We will leave this branch with these changes as a separate branch for now with these changes incorporated. We plan on performing additional systematic review of these models to identify and investigate any additional problems with the models before integrating them into the main repository.
If you have any additional questions feel free to contact us.
Thank you,
Keith Dufault-Thompson
Hi Keith,
I have checked out the new branch and tested my index script with your updates;
sbml.SBMLWriter.write_model()
calls in my script now return successfully for all the models except model sco2013(S_coelicolor_fixed). With this model 116 compounds have undefined compartment
fields when the write_model()
function is iterating over compounds in reactions equation
properties. Since I am not able to fix the model I made a modification in my local write_model()
function to check whether compound.compartment is not None
before making the _make_safe_id(compound.compartment)
calls. This required another change further in the same function to check species.compartment is not None
before setting compartment tags.
--mahmut
Hi Mahmut,
Looking at that model it was imported from another model collection associated with opencobra.
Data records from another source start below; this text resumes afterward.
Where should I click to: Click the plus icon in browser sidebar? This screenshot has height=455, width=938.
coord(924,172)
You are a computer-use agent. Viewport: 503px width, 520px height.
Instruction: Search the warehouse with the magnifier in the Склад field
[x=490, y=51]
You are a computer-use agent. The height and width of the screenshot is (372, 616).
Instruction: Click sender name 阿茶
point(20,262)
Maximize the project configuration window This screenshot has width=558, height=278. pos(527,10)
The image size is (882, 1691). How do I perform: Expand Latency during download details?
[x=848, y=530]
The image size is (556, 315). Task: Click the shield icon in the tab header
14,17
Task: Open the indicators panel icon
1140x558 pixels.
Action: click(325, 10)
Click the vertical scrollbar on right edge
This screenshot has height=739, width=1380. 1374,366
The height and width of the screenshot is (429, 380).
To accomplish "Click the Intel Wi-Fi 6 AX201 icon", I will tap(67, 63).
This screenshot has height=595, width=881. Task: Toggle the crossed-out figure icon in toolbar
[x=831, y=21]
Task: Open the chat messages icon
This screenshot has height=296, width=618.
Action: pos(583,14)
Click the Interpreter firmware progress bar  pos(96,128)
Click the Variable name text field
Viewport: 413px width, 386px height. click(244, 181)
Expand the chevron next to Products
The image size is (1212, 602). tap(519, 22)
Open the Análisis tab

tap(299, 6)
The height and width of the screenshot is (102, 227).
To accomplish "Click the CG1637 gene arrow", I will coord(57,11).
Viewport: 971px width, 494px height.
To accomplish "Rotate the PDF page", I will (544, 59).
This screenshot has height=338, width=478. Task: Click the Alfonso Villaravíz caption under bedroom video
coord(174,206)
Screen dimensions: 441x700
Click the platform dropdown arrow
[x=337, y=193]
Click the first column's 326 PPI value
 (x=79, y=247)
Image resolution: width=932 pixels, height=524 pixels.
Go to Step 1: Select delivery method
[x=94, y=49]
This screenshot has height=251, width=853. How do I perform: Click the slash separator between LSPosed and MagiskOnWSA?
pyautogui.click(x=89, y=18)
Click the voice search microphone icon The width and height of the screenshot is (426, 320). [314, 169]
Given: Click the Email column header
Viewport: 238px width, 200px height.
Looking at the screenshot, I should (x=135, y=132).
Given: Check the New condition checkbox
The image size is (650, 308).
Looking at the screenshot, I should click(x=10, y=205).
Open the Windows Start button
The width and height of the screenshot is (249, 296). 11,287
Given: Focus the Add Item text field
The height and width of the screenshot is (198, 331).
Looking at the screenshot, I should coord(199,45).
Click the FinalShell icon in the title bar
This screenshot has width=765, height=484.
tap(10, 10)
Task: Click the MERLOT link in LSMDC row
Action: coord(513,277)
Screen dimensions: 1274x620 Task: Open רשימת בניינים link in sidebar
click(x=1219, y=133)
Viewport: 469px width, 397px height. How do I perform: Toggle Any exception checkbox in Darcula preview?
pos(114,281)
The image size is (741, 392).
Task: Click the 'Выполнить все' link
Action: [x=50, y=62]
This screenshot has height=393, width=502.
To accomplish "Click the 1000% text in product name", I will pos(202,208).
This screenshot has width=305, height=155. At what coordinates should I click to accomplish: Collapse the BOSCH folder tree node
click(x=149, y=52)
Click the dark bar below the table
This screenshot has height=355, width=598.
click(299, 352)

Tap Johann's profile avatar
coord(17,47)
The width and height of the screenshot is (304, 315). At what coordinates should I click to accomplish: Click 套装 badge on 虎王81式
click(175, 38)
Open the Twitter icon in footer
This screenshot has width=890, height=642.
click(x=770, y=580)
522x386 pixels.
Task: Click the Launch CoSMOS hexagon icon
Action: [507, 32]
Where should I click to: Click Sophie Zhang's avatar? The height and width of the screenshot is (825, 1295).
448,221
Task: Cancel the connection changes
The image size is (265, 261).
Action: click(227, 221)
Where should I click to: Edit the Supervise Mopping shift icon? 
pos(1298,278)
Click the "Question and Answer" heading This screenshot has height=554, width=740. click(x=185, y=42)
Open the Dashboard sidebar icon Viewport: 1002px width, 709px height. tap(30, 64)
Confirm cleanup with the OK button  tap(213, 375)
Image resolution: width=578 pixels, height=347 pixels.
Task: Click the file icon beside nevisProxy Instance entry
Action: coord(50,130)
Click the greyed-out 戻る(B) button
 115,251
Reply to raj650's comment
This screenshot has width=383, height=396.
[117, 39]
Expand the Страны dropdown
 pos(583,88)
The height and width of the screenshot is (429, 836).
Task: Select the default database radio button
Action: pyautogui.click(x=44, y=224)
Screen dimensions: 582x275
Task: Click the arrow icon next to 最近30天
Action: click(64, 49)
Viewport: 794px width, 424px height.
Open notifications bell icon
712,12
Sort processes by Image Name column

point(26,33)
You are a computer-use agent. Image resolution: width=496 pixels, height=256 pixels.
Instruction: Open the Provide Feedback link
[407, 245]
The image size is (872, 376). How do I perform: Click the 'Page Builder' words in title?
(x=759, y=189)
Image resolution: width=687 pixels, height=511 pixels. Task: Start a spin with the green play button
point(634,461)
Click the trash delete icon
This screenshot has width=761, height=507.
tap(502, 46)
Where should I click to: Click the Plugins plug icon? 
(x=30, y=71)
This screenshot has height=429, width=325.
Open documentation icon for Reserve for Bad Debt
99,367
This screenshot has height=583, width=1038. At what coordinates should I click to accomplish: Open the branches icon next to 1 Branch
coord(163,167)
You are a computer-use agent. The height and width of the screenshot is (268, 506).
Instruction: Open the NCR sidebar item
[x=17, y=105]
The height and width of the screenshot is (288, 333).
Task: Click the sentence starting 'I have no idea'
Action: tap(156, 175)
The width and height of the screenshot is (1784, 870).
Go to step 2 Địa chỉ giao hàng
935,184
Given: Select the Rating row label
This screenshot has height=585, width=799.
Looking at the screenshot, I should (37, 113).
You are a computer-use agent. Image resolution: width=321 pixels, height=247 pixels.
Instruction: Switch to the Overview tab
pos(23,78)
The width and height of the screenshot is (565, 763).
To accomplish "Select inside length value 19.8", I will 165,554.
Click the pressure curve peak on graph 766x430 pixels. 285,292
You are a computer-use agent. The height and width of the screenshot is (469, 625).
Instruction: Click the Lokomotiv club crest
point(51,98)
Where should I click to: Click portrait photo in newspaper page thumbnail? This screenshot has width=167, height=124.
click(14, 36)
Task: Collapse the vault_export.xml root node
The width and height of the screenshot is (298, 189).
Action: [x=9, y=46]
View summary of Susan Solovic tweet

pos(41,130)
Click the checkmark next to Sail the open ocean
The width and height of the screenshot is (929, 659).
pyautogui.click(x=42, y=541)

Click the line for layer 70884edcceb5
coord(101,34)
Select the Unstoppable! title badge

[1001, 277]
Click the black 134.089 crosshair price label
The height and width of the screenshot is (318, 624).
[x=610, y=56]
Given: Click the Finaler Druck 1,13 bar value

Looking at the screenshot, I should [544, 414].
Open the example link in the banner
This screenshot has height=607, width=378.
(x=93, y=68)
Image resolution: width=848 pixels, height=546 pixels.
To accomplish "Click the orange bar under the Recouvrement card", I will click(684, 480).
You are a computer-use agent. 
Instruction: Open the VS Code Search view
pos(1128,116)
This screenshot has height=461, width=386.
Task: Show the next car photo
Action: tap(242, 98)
It does not look like the original model from that collection has complete information for many of the compounds and reactions in the model. This import includes as much information as possible from that original file but without manually editing the reactions it is not possible to identify what compartments each compound should be in based on that source file.
I would suggest excluding that particular model from your analysis because of the missing information unless it is absolutely required. The information in the model could still be used in some analyses but the large amounts of missing information that is not defined in the SBML file makes it difficult to use in conjunction with the other models in this collection.
The SBML file for that model can be found here: https://github.com/opencobra/m_model_collection/tree/2d3d0ab5115f4fca6b4a2cdb756d73586a510e5e
Best,
Keith
Hi Keith,
Thanks for your comments and for the link. I was trying to index few metabolic network repositories and started with PSAMM model collection as the first repository. One possible use of such indexes would be to search and find occurrences of reactions or compounds in metabolic networks, similar to MetaNetX compound and reaction info pages that show such results. I was not doing any analysis, I today have noticed the tutorial in your psamm-demo repository and will try to follow it to learn the concepts in metabolic modelling and pathway analysis.
--mahmut